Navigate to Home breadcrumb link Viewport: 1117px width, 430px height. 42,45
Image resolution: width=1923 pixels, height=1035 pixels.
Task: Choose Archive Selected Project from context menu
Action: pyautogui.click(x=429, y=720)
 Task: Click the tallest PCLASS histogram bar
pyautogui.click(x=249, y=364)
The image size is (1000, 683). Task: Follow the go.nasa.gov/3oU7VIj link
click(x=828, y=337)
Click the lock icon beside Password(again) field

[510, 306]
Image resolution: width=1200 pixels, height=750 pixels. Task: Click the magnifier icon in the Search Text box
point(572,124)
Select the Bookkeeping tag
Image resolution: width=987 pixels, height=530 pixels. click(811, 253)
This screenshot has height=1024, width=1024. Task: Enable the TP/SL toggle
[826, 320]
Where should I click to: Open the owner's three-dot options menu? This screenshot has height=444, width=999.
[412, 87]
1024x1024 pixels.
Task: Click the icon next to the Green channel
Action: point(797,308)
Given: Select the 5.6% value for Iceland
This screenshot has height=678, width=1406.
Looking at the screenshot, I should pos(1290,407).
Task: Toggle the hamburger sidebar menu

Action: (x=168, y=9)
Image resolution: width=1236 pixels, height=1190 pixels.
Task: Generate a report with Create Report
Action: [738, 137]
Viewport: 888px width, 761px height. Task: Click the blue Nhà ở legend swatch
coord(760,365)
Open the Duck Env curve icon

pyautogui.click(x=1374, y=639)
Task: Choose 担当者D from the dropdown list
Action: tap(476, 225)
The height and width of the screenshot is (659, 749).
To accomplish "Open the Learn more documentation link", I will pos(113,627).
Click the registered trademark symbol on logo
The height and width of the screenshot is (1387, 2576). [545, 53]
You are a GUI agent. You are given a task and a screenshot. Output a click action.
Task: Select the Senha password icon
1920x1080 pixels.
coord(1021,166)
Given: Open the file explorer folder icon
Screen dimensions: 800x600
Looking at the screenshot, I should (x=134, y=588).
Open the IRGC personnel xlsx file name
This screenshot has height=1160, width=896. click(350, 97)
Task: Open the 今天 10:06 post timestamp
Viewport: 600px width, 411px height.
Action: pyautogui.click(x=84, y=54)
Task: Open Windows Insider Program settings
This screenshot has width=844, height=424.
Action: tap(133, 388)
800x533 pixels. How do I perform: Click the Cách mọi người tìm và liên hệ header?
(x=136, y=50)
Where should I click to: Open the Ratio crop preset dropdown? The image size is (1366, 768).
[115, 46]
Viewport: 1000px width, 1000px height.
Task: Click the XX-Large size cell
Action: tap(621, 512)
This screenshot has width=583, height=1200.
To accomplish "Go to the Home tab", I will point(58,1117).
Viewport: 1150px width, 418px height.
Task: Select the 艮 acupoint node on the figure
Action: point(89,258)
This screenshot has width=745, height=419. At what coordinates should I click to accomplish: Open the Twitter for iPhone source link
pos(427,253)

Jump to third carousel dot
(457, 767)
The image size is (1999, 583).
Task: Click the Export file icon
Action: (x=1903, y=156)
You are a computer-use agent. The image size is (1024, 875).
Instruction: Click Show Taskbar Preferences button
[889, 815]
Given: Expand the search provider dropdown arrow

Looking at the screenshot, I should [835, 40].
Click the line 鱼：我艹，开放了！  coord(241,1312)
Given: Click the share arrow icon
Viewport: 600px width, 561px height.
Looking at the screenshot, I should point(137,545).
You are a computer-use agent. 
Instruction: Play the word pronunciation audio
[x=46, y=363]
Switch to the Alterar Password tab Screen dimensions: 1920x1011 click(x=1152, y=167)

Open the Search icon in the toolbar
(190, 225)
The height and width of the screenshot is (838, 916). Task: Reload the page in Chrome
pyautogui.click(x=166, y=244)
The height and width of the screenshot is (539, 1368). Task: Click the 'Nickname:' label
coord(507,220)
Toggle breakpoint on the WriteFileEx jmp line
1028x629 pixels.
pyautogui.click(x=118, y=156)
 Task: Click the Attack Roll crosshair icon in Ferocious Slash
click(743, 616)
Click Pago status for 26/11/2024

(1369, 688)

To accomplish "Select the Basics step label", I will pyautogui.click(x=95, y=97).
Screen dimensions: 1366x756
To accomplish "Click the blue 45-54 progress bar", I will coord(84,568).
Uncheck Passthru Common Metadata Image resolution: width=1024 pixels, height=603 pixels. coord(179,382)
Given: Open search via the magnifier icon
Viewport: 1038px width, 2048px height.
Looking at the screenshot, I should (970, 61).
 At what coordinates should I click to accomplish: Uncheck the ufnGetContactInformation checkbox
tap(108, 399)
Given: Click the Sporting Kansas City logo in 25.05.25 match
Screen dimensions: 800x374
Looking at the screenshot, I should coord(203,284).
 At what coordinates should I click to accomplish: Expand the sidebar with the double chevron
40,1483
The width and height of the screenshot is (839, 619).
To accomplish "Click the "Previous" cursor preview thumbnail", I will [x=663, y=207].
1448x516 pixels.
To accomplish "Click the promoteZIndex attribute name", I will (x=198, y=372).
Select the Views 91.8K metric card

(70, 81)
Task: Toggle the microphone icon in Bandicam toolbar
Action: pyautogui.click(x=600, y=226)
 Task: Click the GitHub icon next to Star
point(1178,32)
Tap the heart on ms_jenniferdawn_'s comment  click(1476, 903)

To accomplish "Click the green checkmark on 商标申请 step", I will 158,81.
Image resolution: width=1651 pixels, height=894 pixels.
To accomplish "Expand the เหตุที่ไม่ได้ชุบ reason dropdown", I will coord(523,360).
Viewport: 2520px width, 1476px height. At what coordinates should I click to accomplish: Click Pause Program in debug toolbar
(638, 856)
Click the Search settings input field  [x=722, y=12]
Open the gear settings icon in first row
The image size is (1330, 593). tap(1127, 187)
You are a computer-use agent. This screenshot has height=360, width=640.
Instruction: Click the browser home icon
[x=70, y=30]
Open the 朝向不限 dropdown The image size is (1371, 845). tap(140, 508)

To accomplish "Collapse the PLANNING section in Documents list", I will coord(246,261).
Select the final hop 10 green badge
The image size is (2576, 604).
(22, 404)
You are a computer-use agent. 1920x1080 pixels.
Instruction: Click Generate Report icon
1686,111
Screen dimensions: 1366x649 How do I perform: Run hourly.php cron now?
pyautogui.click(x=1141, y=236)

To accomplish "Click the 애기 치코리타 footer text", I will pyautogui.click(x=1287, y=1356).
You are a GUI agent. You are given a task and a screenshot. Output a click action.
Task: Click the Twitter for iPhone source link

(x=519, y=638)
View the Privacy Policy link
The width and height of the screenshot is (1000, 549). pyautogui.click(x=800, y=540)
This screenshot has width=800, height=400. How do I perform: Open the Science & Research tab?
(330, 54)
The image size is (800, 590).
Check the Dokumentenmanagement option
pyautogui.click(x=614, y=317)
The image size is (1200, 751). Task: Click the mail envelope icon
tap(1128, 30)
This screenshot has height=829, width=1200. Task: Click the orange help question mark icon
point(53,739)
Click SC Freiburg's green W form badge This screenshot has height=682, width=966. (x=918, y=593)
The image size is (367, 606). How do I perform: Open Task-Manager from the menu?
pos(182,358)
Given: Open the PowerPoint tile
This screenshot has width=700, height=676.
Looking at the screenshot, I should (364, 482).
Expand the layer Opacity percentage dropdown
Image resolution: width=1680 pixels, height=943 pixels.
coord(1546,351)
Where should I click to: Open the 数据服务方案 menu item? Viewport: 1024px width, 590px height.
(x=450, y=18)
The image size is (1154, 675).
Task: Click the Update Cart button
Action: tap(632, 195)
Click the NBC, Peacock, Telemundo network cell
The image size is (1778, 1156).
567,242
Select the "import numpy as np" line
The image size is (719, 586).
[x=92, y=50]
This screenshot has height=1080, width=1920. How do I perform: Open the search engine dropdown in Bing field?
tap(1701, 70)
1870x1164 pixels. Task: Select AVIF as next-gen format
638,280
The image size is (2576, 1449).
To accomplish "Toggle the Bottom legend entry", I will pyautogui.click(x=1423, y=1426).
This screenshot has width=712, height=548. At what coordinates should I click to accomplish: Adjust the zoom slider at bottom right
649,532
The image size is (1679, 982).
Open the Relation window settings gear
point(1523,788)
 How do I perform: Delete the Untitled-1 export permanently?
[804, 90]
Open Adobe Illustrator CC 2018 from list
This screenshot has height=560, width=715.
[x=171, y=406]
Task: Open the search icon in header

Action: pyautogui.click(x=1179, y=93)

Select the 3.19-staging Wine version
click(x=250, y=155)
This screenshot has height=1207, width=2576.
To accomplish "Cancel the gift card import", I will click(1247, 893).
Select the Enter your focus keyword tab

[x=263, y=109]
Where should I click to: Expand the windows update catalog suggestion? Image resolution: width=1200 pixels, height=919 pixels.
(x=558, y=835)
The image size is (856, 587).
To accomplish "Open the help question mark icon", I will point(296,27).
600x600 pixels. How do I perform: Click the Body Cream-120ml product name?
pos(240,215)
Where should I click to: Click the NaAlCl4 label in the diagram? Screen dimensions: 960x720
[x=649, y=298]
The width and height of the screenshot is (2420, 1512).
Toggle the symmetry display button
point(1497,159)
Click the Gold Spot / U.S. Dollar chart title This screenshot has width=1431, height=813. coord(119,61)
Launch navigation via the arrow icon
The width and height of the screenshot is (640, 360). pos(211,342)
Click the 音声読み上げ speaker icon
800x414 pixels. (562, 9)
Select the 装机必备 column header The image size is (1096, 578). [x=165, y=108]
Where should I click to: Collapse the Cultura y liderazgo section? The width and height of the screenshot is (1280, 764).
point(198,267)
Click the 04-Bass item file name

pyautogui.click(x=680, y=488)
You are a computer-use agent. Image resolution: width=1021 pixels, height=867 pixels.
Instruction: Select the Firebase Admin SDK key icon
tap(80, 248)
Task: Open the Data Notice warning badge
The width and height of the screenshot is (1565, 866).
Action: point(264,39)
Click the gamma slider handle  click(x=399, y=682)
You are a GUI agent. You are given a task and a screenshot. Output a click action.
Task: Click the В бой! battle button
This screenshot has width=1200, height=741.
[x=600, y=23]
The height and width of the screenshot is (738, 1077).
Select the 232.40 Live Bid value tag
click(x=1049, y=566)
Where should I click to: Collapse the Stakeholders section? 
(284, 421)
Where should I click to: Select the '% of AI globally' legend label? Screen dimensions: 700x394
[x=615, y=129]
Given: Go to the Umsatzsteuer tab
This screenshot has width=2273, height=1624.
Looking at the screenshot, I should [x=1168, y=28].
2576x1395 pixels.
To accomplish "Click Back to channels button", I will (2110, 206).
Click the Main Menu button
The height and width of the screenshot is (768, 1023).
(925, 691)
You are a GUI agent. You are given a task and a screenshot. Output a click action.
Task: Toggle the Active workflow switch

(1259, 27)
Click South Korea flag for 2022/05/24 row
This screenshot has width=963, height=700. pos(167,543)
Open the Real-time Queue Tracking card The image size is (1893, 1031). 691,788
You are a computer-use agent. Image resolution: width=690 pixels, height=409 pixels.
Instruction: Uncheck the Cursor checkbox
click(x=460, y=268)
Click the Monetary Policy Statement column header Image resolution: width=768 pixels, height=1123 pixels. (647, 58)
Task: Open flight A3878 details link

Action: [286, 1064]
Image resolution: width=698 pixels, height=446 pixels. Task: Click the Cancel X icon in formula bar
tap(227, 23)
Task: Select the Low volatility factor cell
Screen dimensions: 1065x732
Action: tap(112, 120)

::::::::

> DIRECTIONS: Copy out the lines above, from the line with "You are a computer-use agent. Image resolution: width=690" up to and including the line with "tap(227, 23)", with the requests kept unchanged, and increase every coordinate in the answers by 103.

> SOLUTION FOR THIS EXERCISE:
You are a computer-use agent. Image resolution: width=690 pixels, height=409 pixels.
Instruction: Uncheck the Cursor checkbox
click(x=563, y=371)
Click the Monetary Policy Statement column header Image resolution: width=768 pixels, height=1123 pixels. (750, 161)
Task: Open flight A3878 details link

Action: [389, 1167]
Image resolution: width=698 pixels, height=446 pixels. Task: Click the Cancel X icon in formula bar
tap(330, 126)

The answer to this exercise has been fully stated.